→ **Supplied entries**
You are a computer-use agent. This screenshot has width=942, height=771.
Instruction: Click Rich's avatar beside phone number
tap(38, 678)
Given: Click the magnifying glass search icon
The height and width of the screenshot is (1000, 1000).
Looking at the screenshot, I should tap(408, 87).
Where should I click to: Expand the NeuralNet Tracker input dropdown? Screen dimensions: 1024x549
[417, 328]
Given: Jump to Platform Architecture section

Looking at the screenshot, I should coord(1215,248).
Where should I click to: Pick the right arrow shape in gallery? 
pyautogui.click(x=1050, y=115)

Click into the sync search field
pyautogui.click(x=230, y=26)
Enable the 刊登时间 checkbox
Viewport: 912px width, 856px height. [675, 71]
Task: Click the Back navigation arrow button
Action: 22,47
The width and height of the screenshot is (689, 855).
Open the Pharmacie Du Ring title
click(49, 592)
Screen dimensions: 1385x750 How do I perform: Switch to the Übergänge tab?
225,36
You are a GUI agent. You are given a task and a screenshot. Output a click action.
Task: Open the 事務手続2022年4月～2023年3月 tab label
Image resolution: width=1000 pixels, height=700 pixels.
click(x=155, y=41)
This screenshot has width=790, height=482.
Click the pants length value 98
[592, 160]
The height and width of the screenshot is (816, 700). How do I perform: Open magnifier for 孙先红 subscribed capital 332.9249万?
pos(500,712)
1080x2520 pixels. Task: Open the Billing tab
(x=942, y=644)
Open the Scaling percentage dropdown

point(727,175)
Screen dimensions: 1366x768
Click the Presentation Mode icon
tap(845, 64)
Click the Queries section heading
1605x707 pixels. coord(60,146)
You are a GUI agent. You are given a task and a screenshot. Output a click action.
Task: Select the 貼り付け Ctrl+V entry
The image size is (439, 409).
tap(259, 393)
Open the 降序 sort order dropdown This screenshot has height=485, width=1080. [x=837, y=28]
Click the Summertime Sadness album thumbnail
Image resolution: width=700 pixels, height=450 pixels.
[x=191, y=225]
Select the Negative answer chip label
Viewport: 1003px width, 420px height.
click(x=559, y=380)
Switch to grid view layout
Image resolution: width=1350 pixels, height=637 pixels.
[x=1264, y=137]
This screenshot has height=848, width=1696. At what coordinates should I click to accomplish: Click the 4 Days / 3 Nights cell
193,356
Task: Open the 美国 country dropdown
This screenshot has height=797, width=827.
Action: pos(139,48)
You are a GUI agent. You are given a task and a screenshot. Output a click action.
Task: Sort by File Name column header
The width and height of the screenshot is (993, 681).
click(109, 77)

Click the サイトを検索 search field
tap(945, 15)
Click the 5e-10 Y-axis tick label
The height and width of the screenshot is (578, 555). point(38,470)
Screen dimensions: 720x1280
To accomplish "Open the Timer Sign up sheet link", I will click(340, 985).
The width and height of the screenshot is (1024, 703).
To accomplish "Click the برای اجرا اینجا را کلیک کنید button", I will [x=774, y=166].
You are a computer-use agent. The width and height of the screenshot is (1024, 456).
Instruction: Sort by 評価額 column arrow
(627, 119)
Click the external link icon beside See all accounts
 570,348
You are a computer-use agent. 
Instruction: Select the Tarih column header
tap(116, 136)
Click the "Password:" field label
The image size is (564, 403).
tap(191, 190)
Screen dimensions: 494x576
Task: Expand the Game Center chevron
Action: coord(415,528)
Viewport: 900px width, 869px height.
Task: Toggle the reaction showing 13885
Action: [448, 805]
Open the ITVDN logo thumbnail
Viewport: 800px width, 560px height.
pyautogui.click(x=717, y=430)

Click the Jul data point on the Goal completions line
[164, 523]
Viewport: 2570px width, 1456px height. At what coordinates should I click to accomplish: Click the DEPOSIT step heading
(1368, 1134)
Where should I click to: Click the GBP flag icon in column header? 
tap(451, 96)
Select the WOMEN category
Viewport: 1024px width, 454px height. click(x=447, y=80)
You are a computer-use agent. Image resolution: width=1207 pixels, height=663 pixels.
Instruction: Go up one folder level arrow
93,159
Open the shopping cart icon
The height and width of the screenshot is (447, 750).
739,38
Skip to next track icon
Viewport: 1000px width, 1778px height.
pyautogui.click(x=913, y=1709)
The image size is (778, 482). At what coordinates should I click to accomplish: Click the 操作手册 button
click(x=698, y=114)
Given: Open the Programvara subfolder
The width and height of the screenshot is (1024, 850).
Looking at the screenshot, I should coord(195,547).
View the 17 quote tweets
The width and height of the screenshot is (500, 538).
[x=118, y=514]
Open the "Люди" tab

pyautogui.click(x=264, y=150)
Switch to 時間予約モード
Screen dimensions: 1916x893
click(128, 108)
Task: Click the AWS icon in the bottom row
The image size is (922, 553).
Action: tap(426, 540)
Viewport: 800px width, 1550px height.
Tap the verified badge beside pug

→ **About this exercise**
Every record must appear in the answer exactly as it does above.

→ **Completed task**
You are a computer-use agent. This screenshot has width=942, height=771.
Instruction: Click Rich's avatar beside phone number
tap(38, 678)
Given: Click the magnifying glass search icon
The height and width of the screenshot is (1000, 1000).
Looking at the screenshot, I should tap(408, 87).
Where should I click to: Expand the NeuralNet Tracker input dropdown? Screen dimensions: 1024x549
[417, 328]
Given: Jump to Platform Architecture section

Looking at the screenshot, I should coord(1215,248).
Where should I click to: Pick the right arrow shape in gallery? 
pyautogui.click(x=1050, y=115)

Click into the sync search field
pyautogui.click(x=230, y=26)
Enable the 刊登时间 checkbox
Viewport: 912px width, 856px height. [675, 71]
Task: Click the Back navigation arrow button
Action: 22,47
The width and height of the screenshot is (689, 855).
Open the Pharmacie Du Ring title
click(49, 592)
Screen dimensions: 1385x750 How do I perform: Switch to the Übergänge tab?
225,36
You are a GUI agent. You are given a task and a screenshot. Output a click action.
Task: Open the 事務手続2022年4月～2023年3月 tab label
Image resolution: width=1000 pixels, height=700 pixels.
click(x=155, y=41)
This screenshot has width=790, height=482.
Click the pants length value 98
[592, 160]
The height and width of the screenshot is (816, 700). How do I perform: Open magnifier for 孙先红 subscribed capital 332.9249万?
pos(500,712)
1080x2520 pixels. Task: Open the Billing tab
(x=942, y=644)
Open the Scaling percentage dropdown

point(727,175)
Screen dimensions: 1366x768
Click the Presentation Mode icon
tap(845, 64)
Click the Queries section heading
1605x707 pixels. coord(60,146)
You are a GUI agent. You are given a task and a screenshot. Output a click action.
Task: Select the 貼り付け Ctrl+V entry
The image size is (439, 409).
tap(259, 393)
Open the 降序 sort order dropdown This screenshot has height=485, width=1080. [x=837, y=28]
Click the Summertime Sadness album thumbnail
Image resolution: width=700 pixels, height=450 pixels.
[x=191, y=225]
Select the Negative answer chip label
Viewport: 1003px width, 420px height.
click(x=559, y=380)
Switch to grid view layout
Image resolution: width=1350 pixels, height=637 pixels.
[x=1264, y=137]
This screenshot has height=848, width=1696. At what coordinates should I click to accomplish: Click the 4 Days / 3 Nights cell
193,356
Task: Open the 美国 country dropdown
This screenshot has height=797, width=827.
Action: pos(139,48)
You are a GUI agent. You are given a task and a screenshot. Output a click action.
Task: Sort by File Name column header
The width and height of the screenshot is (993, 681).
click(109, 77)

Click the サイトを検索 search field
tap(945, 15)
Click the 5e-10 Y-axis tick label
The height and width of the screenshot is (578, 555). point(38,470)
Screen dimensions: 720x1280
To accomplish "Open the Timer Sign up sheet link", I will click(340, 985).
The width and height of the screenshot is (1024, 703).
To accomplish "Click the برای اجرا اینجا را کلیک کنید button", I will [x=774, y=166].
You are a computer-use agent. The width and height of the screenshot is (1024, 456).
Instruction: Sort by 評価額 column arrow
(627, 119)
Click the external link icon beside See all accounts
 570,348
You are a computer-use agent. 
Instruction: Select the Tarih column header
tap(116, 136)
Click the "Password:" field label
The image size is (564, 403).
tap(191, 190)
Screen dimensions: 494x576
Task: Expand the Game Center chevron
Action: coord(415,528)
Viewport: 900px width, 869px height.
Task: Toggle the reaction showing 13885
Action: [448, 805]
Open the ITVDN logo thumbnail
Viewport: 800px width, 560px height.
pyautogui.click(x=717, y=430)

Click the Jul data point on the Goal completions line
[164, 523]
Viewport: 2570px width, 1456px height. At what coordinates should I click to accomplish: Click the DEPOSIT step heading
(1368, 1134)
Where should I click to: Click the GBP flag icon in column header? 
tap(451, 96)
Select the WOMEN category
Viewport: 1024px width, 454px height. click(x=447, y=80)
You are a computer-use agent. Image resolution: width=1207 pixels, height=663 pixels.
Instruction: Go up one folder level arrow
93,159
Open the shopping cart icon
The height and width of the screenshot is (447, 750).
739,38
Skip to next track icon
Viewport: 1000px width, 1778px height.
pyautogui.click(x=913, y=1709)
The image size is (778, 482). At what coordinates should I click to accomplish: Click the 操作手册 button
click(x=698, y=114)
Given: Open the Programvara subfolder
The width and height of the screenshot is (1024, 850).
Looking at the screenshot, I should coord(195,547).
View the 17 quote tweets
The width and height of the screenshot is (500, 538).
[x=118, y=514]
Open the "Люди" tab

pyautogui.click(x=264, y=150)
Switch to 時間予約モード
Screen dimensions: 1916x893
click(128, 108)
Task: Click the AWS icon in the bottom row
The image size is (922, 553).
Action: tap(426, 540)
Viewport: 800px width, 1550px height.
Tap the verified badge beside pug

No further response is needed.